The spread of B . microti continues, with increased numbers of cases within endemic areas , , , and the appearance of cases in contiguous areas such as Pennsylvania and Canada , ( Fig. 258.1 ). Coinfection of mice with Borrelia burgdorferi increases transmission of B. microti to I. scapularis ticks and likely increases the emergence of babesiosis in Lyme endemic areas. In New York state, 29% of patients serologically confirmed to have Lyme disease were also seropositive for B. microti , and 7.7% of 52 adults with erythema migrans had active coinfection with B. microti based on the smear or PCR results. Although B . microti is the most common species in the US, rarely, B. duncani and B. duncani −type infections have been reported in Washington and California. , , B. divergens −like infections have occurred in Missouri, Kentucky, Washington State, Michigan, and Arkansas.

FIGURE 258.1, Number of reported cases of babesiosis by county of residence in 2018 from 40 states that required reporting.

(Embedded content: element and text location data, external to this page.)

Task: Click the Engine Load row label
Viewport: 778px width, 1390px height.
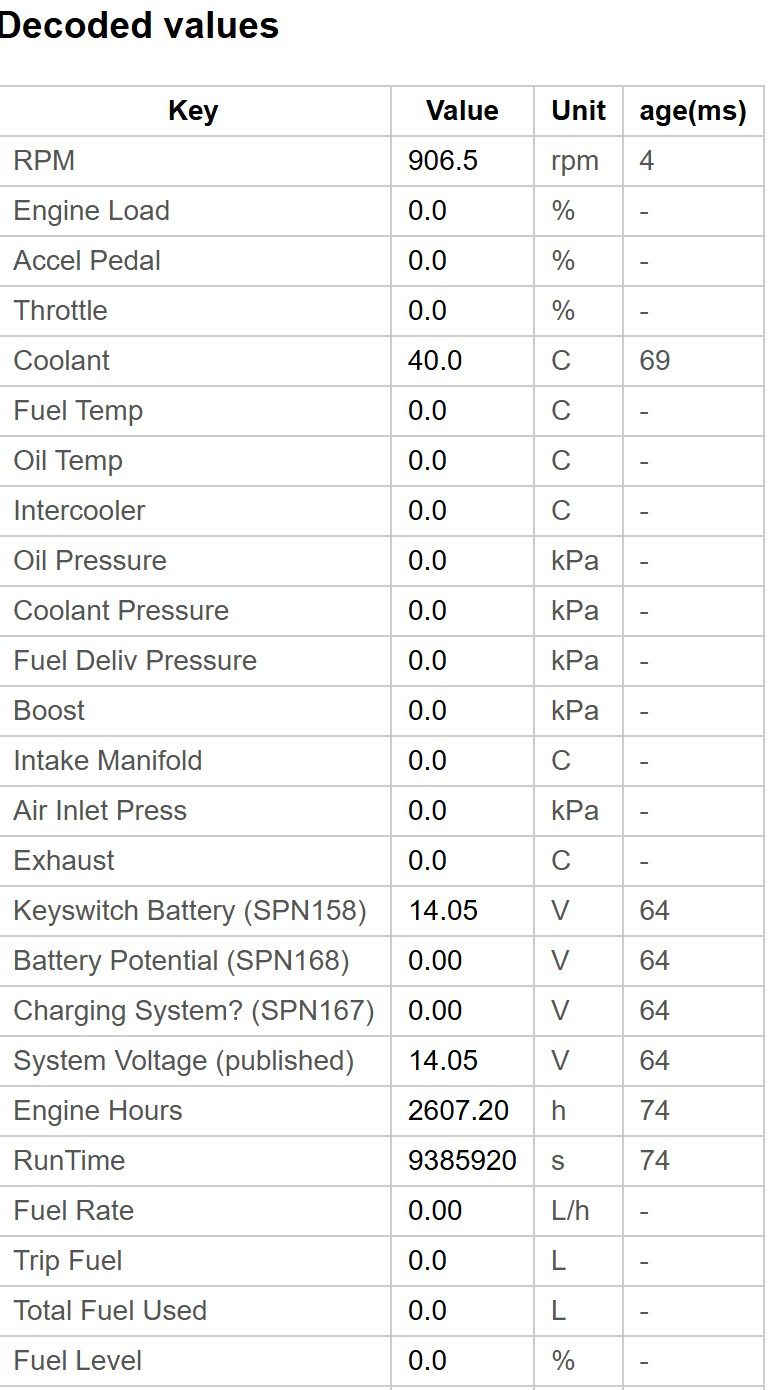Action: click(x=91, y=211)
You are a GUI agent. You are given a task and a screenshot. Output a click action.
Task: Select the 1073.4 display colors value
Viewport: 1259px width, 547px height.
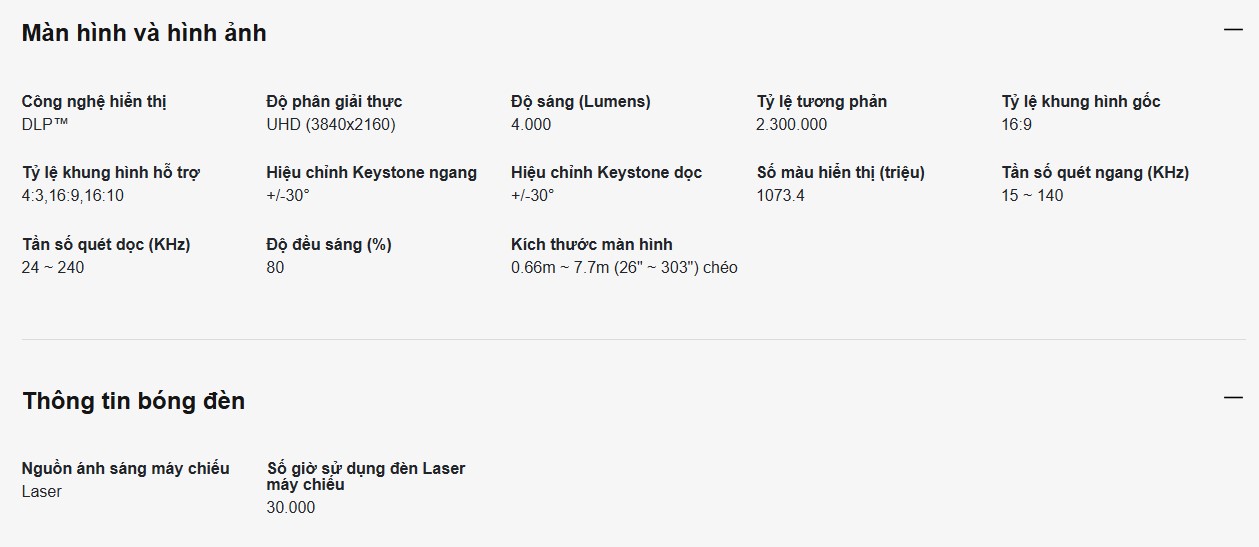point(781,195)
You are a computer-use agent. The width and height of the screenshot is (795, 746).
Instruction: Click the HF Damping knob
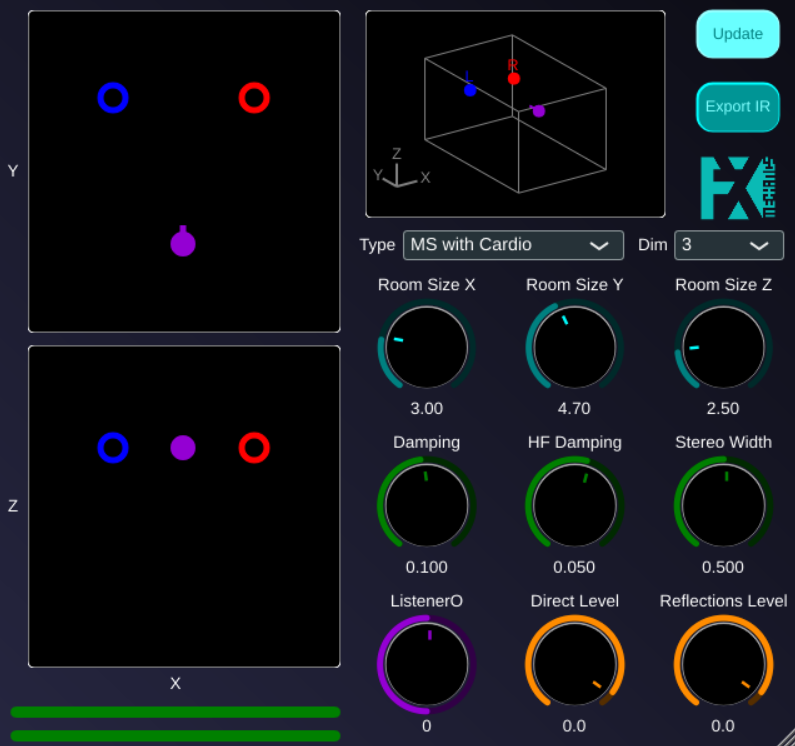[x=574, y=505]
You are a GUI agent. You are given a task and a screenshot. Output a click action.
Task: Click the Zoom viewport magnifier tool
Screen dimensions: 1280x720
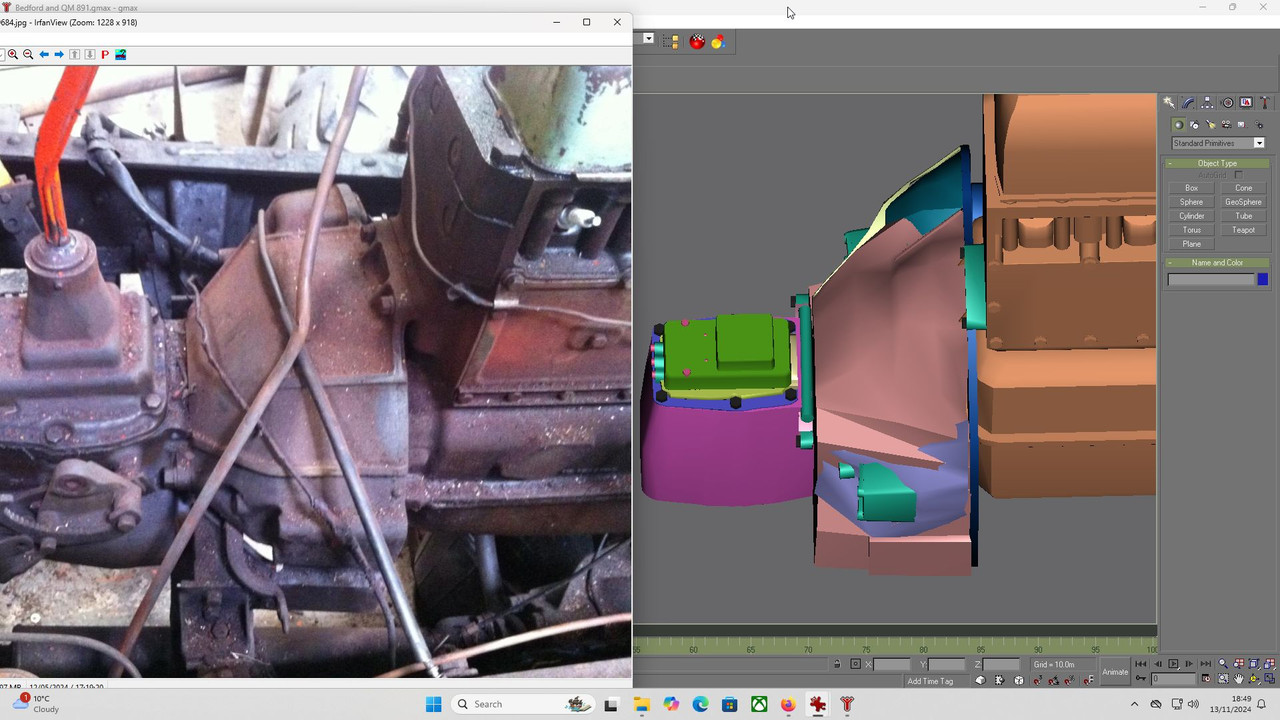click(1223, 664)
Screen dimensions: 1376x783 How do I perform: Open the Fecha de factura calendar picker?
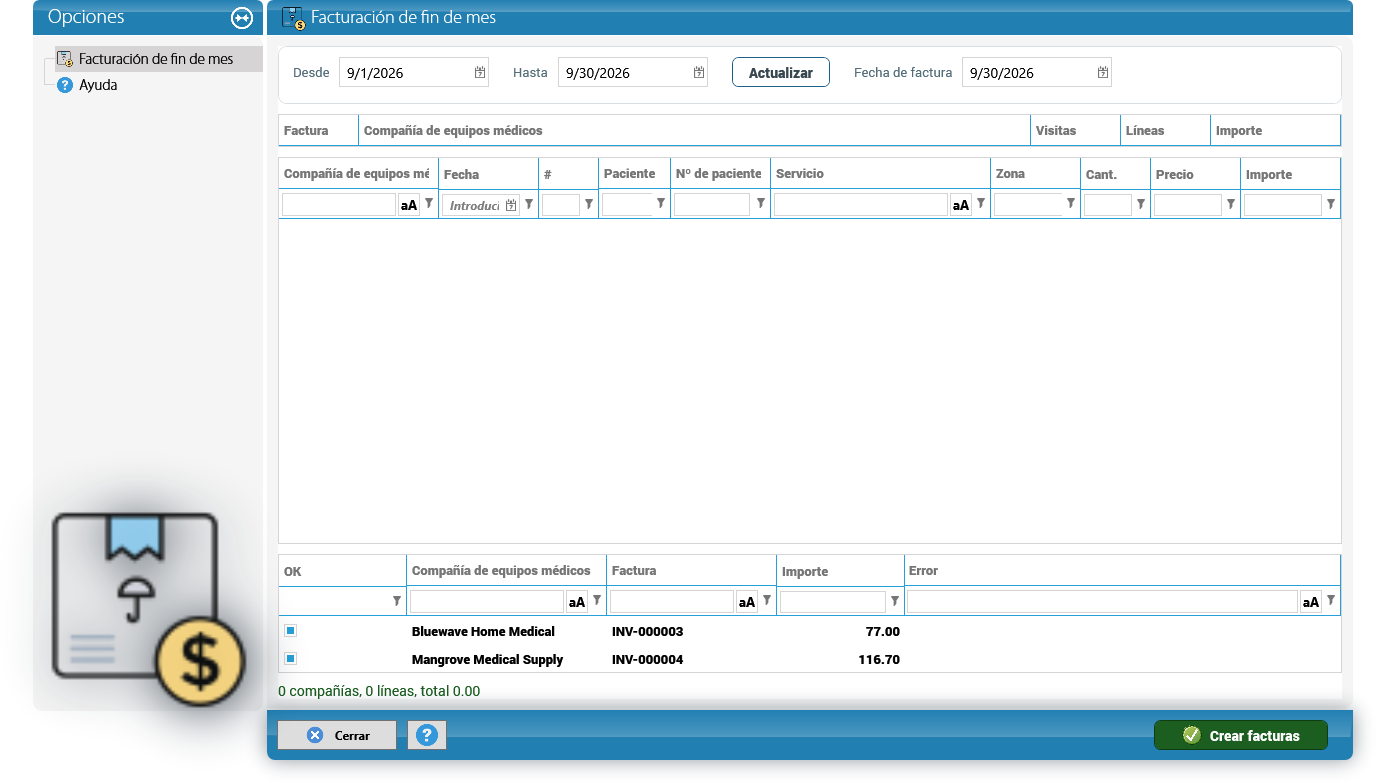[1103, 72]

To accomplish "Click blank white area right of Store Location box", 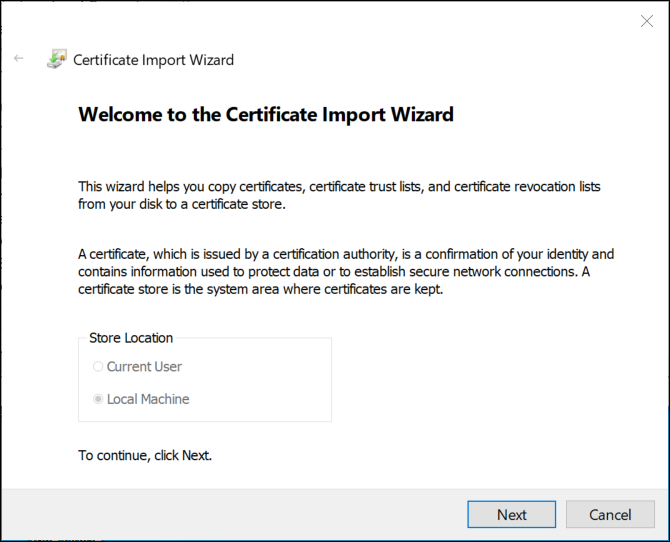I will (480, 380).
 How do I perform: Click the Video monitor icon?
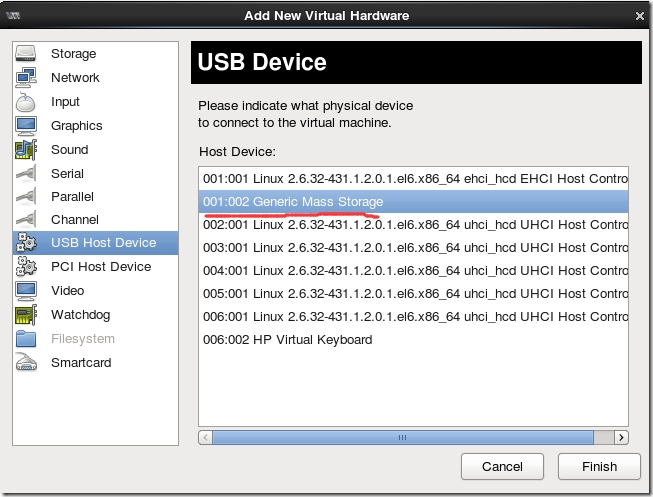pos(26,291)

In Europe, human babesiosis is much less common than in the US, with reported cases totaling <100. Most cases result from B. divergens infection in asplenic individuals, , , , although cases in healthy persons have been reported. Babesiosis has been reported in eastern and western Europe, including in the UK, Ireland, and Scandinavia. A few cases of B. venatorum infection have been described. , Indigenous B. microti in Europe was first reported in Switzerland and Germany, but the disease likely is underrecognized and underreported owing to its less fulminant course and lack of cross-reactivity with serologic tests for B. divergens . , In Asia, cases of B. microti , B. venatorum, a B. crassa -like pathogen, and novel strains (KO1, XXB/HangZhou) have been reported. , , Human babesiosis also has been reported in Africa, Australia, and South America. , A further increase in the number of cases is expected with growing number of immunocompromised people and with the increase in tick vector populations linked to expanding deer populations , , , and climate change.

Clinical Manifestations

Clinical manifestations of babesiosis occur on a spectrum from asymptomatic infection to severe disease that can be fatal. The incubation period following a tick bite usually is 1–4 weeks (as long as 6 weeks), and 1–9 weeks (as long as 6 months) following transfusion. , , Between 32% and 62% of infections are asymptomatic. , , , Infections can become symptomatic after many months of asymptomatic parasitemia.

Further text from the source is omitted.